Qu'est-ce qui m'a mis dans cette fâcheuse position ? Déjà, j'ai dû passer la nuit chez Hector. Il a insisté pour me faire dormir dans la chambre d'Éli. J'ai cédé parce qu'il ne se rend pas compte de ce qu'il me demandait. Nous avons passé les premières semaines de notre union dans cette chambre. Une foule de souvenirs sont remontés.
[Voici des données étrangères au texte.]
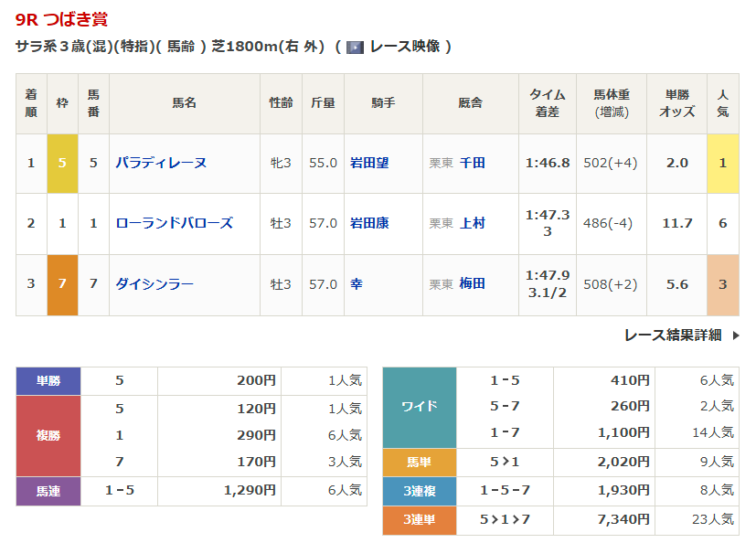The image size is (756, 543).
Task: Click the ワイド payout label
Action: [420, 407]
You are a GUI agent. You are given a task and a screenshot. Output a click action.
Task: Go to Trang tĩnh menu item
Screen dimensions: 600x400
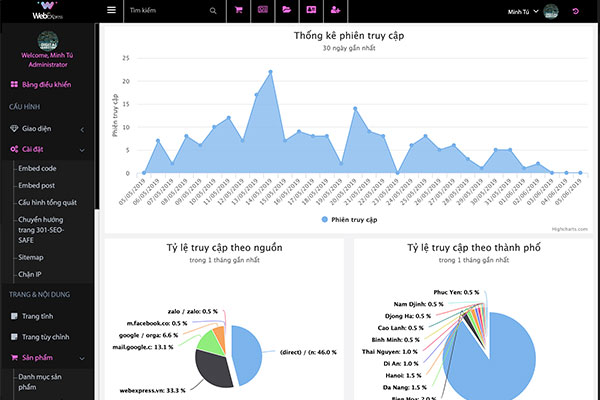(x=39, y=316)
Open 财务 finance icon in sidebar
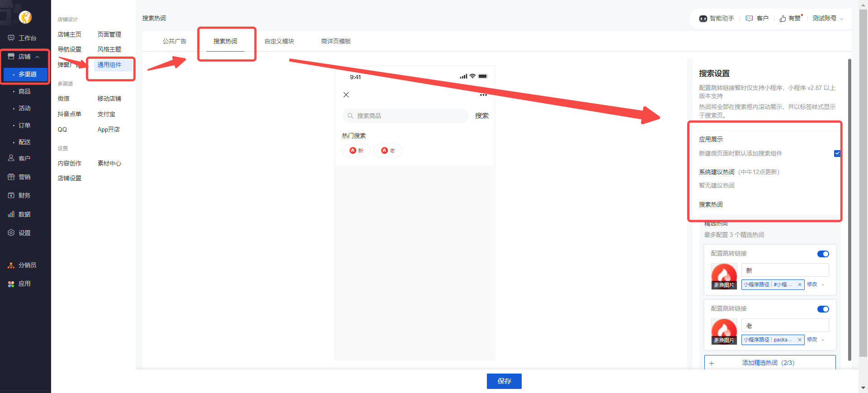 coord(11,195)
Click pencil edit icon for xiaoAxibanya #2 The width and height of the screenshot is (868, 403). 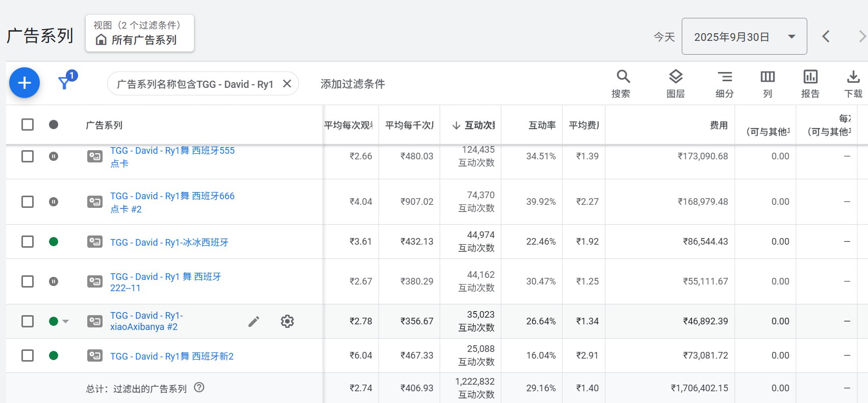coord(254,321)
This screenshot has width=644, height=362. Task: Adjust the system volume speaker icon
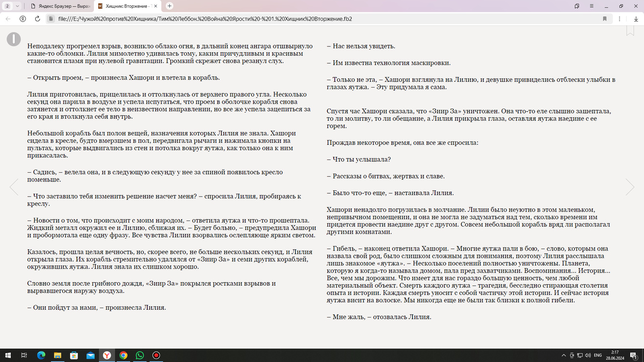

Après notre retour de l'hôpital, il a disparu dans ses appartements. Elsa, son aide à domicile, a préparé le repas puis m'a appris que je mangerais seule. C'est une femme extraordinaire. Elle n'interfère en rien dans l'existence d'Hector, mais il ne pourrait pas survivre une semaine sans elle. Depuis son embauche, condition sinéquanone à son maintien à domicile, elle sait qu'elle doit officier dans la plus grande discrétion. Elle s'occupe du linge, de l'entretien des locaux, des repas, des courses, bref de tout ce dont une maison a besoin. Il n'est plus en mesure de s'en occuper. Et puis, il a toujours eu des assistants, même quand il était sur le terrain avec Éli. Du coup, il a toujours été dépendant. Quand il est en pleine possession de ses moyens, il le reconnaît volontiers. Il en a usé des majordomes et autres bonnes à tout faire. Elsa est celle qui résiste le mieux. J'espère pour lui qu'elle ne le lâchera pas. Sinon il aura du mal à en trouver une aussi efficace.
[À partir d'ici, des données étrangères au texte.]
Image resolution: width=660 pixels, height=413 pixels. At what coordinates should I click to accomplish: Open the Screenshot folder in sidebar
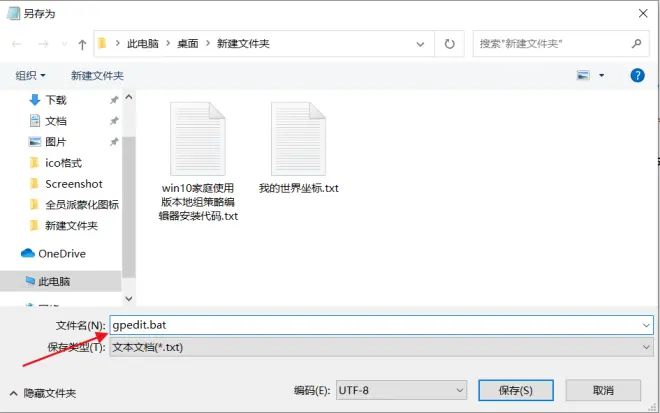point(73,184)
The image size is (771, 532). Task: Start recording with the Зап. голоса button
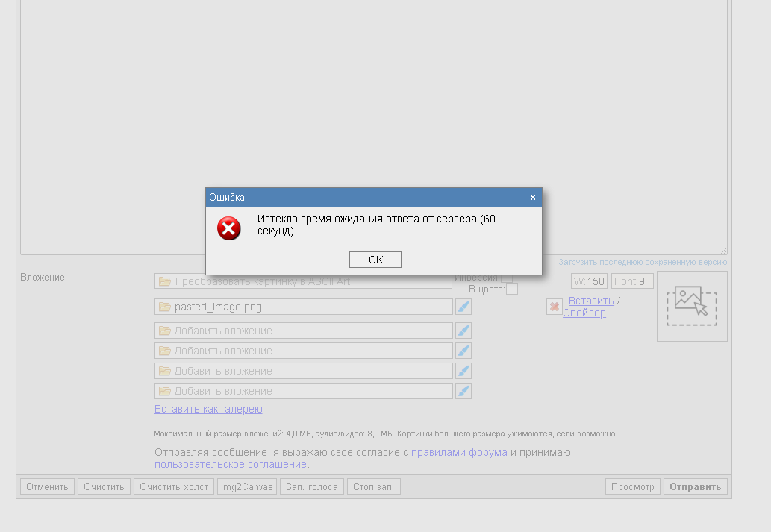tap(312, 486)
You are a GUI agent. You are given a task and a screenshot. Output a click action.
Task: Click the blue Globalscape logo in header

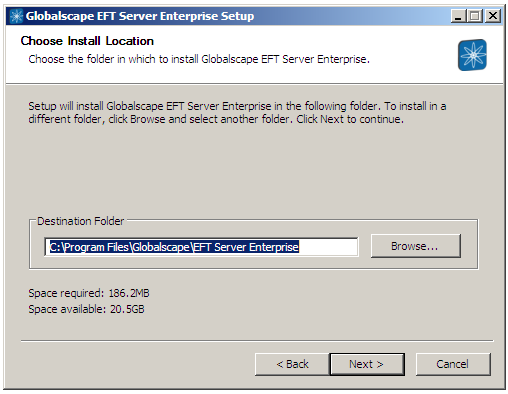472,55
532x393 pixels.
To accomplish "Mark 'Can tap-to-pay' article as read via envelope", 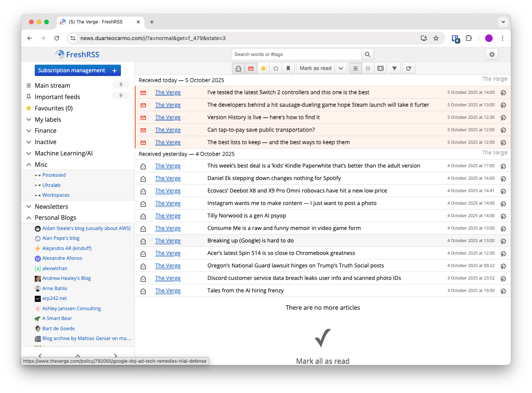I will [x=143, y=130].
Pour l'instant on n’en est pas là. La deuxième raison pour laquelle je suis en retard, c'est qu'il m'a fallu batailler pour l'admission d'Hector à l'hôpital. Tous les papiers qu'il faut fournir pour entrer, c'est la folie. Trouver des papiers chez soi, c'est facile quand on a un minimum d'organisation. Trouver les papiers d'Hector, dans son bazar, une vraie partie de plaisir. Une fois l'admission officialisé, je n'ai pas pu lui dire "au revoir". Il était plongé dans un coma artificiel au côté de son fils. Et pour finir de me rassurer, Michel qui reste évasif sur les chances de réussite de l'expérience : "Tout est expérimental, Alicia. Comment voulez-vous que je me prononce alors qu'il n'y a aucun précédent".
A ce moment précis, j'ai regardé ma montre. J'ai du blêmir car Michel m'a demandé si tout allait bien. Non seulement je ne lui ai pas répondu, mais je l'ai planté là. Il me fallait passer chez moi, me changer et foncer au boulot.
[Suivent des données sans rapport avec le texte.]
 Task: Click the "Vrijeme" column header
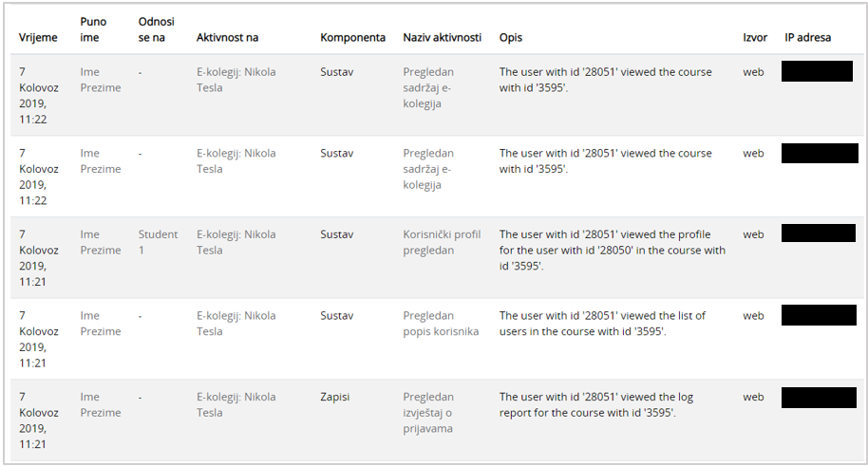click(x=38, y=38)
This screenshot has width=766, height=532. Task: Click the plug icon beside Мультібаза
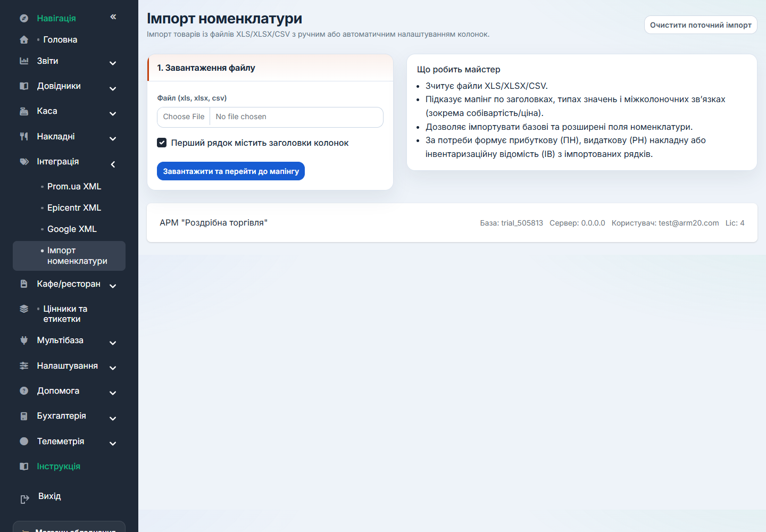point(24,340)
Quand je tourne dans la rue, je suis surprise de voir deux voitures de police et le "SAMU" devant le restaurant. Je sens mon sang se figer. Mon esprit s'emballe, tout comme mon pas. Un gardien de la paix m'empêche d'avancer plus. Mais un inspecteur remarque mes vêtements portant le logo du restaurant, il le fait signe de venir à lui.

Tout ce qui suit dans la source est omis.